Lines from the listing that hold the string "each" are what you should return.

**Available data**
=== Begin Enclosure ===

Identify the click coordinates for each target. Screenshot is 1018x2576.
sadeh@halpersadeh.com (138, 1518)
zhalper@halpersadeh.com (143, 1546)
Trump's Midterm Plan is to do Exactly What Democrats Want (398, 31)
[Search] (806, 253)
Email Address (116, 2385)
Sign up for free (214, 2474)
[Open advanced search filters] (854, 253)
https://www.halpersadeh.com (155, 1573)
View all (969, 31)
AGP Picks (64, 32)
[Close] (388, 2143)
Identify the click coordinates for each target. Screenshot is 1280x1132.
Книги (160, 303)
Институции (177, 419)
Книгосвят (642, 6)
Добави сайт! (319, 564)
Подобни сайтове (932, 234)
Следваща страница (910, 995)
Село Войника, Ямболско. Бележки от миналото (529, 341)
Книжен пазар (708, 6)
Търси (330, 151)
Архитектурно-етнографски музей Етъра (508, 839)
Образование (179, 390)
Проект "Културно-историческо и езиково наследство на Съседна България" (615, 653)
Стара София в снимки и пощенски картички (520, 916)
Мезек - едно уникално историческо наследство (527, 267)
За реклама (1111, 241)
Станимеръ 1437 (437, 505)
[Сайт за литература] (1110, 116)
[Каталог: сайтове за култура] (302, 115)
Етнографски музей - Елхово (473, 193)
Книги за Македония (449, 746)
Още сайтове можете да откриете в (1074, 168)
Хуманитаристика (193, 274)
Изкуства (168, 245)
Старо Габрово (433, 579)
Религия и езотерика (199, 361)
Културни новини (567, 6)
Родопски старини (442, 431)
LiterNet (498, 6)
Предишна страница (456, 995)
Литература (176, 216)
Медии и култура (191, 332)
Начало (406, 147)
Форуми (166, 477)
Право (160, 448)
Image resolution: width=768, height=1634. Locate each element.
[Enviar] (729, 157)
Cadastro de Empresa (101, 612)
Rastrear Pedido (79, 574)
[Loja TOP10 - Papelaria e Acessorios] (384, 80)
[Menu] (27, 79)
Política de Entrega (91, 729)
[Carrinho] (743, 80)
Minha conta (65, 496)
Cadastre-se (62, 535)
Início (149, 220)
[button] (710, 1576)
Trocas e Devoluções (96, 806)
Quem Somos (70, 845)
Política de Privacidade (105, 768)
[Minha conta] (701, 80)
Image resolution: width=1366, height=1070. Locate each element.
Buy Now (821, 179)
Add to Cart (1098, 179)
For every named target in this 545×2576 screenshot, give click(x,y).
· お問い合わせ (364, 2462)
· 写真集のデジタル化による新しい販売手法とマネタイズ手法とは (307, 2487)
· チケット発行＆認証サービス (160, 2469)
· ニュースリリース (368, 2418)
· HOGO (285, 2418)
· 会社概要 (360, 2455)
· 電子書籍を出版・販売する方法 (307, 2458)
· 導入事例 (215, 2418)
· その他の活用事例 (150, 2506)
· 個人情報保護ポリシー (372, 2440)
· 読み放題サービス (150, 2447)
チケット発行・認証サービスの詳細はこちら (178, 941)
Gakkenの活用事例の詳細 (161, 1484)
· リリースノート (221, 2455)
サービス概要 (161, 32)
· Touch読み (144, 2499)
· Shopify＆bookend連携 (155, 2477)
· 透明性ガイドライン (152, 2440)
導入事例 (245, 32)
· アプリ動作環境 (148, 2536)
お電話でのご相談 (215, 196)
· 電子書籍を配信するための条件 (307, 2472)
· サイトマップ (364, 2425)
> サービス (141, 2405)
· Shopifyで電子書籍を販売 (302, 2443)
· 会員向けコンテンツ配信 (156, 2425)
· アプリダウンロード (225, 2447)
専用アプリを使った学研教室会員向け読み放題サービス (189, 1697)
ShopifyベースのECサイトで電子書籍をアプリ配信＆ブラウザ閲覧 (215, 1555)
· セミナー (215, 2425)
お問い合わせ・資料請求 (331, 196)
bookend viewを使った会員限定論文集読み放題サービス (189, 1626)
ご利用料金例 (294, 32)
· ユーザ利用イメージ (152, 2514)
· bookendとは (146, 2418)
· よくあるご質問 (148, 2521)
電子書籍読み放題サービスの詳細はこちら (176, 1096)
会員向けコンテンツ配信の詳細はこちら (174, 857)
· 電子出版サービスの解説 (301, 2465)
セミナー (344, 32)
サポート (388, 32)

=== End Enclosure ===

**The answer**
Identify the click coordinates for each target. Screenshot is 1018x2576.
Identify the click coordinates for each target. Screenshot is 1280x1132.
Image resolution: width=768, height=1634. Locate each element.
Image resolution: width=1366, height=1070. Locate each element.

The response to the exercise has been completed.